**TASK INSTRUCTIONS:**
Copy every line of the data that contains the string "heading".
** Opening SOURCE MATERIAL block **
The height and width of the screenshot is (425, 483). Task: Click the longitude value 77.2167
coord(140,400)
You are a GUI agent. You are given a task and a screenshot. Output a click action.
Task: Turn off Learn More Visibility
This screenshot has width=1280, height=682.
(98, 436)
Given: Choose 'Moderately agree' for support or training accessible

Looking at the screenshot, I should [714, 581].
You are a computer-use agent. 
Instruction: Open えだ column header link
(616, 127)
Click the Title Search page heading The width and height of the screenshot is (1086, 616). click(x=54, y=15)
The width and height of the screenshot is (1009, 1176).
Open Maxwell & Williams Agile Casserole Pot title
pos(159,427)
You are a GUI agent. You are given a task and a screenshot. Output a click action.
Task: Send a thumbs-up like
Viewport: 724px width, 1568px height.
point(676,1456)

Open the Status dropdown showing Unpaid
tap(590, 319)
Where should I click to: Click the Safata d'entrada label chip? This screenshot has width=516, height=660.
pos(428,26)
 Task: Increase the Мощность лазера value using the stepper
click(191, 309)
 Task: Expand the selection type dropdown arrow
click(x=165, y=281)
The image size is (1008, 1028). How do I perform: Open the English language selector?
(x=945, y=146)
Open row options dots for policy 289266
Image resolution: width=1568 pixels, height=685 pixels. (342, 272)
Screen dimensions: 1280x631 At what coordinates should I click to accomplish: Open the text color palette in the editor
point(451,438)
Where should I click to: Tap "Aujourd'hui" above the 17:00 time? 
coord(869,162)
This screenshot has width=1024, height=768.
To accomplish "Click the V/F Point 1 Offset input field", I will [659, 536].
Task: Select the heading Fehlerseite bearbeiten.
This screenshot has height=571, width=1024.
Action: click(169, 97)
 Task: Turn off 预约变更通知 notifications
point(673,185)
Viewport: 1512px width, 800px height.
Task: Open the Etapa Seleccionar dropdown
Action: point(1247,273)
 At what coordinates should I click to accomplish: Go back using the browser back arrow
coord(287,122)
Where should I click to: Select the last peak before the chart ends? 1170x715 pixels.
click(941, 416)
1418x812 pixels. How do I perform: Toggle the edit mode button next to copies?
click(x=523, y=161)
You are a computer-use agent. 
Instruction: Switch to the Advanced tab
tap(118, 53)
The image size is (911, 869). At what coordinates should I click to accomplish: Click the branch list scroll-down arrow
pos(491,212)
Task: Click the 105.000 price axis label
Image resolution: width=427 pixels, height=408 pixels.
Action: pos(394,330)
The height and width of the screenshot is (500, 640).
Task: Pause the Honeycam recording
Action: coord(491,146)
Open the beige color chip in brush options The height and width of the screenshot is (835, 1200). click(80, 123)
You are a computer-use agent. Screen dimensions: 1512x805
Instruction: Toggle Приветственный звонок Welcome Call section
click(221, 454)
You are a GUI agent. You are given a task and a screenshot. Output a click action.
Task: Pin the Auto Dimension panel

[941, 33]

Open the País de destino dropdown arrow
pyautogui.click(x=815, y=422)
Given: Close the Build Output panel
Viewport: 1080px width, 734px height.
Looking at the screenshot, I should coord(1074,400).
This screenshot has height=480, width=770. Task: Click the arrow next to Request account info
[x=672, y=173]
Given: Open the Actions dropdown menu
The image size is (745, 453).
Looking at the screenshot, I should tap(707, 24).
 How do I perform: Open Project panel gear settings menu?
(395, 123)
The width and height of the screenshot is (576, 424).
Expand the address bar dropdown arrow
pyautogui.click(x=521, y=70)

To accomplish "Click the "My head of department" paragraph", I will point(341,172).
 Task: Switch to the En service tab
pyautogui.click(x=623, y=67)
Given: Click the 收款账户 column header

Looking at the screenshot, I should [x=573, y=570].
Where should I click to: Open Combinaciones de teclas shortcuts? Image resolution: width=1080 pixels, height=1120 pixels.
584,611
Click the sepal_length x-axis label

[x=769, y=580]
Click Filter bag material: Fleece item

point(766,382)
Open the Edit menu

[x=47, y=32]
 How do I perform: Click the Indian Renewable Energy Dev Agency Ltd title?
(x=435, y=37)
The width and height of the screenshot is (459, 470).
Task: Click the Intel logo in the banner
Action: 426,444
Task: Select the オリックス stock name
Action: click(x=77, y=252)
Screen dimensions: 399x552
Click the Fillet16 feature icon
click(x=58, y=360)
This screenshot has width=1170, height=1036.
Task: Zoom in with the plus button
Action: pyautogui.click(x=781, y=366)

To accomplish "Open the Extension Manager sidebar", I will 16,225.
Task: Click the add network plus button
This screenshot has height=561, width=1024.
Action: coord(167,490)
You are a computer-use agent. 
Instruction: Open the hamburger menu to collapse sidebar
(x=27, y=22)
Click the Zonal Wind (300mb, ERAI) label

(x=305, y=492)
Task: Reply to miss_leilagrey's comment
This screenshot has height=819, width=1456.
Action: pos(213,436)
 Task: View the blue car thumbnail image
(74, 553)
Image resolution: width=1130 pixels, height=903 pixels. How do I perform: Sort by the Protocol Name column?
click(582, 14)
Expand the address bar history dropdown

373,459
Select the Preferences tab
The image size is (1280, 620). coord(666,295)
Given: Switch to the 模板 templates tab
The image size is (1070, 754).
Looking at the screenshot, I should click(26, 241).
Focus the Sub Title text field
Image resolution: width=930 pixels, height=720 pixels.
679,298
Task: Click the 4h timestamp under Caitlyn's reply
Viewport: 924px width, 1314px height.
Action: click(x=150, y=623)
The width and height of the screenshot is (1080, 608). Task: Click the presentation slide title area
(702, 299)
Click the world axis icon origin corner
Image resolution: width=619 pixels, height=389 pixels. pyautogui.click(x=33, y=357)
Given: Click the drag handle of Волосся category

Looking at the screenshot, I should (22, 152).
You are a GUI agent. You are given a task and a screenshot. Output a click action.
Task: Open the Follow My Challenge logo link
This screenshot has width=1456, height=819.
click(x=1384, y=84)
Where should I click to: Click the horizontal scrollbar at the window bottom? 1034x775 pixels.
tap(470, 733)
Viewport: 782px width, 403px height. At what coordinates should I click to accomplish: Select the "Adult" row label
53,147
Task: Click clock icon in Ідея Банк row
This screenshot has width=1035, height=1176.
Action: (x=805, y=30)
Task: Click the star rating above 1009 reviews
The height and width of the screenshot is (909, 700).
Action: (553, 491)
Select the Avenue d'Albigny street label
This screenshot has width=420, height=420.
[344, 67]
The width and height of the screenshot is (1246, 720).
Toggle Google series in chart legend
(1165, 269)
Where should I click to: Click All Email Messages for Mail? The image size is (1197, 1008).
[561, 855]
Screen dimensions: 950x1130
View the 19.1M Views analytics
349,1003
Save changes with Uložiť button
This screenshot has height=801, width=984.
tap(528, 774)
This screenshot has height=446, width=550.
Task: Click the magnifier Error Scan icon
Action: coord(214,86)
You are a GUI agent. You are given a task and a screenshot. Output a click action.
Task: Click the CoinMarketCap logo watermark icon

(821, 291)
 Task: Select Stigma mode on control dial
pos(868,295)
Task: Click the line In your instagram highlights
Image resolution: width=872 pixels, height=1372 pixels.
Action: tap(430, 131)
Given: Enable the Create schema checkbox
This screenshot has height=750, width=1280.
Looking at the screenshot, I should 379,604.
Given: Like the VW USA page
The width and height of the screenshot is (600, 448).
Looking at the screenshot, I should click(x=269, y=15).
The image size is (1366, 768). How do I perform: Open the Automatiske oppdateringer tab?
** Closing SOURCE MATERIAL block **
**EXERCISE RESPONSE:**
Click the Title Search page heading The width and height of the screenshot is (1086, 616). click(x=54, y=15)
Task: Select the heading Fehlerseite bearbeiten.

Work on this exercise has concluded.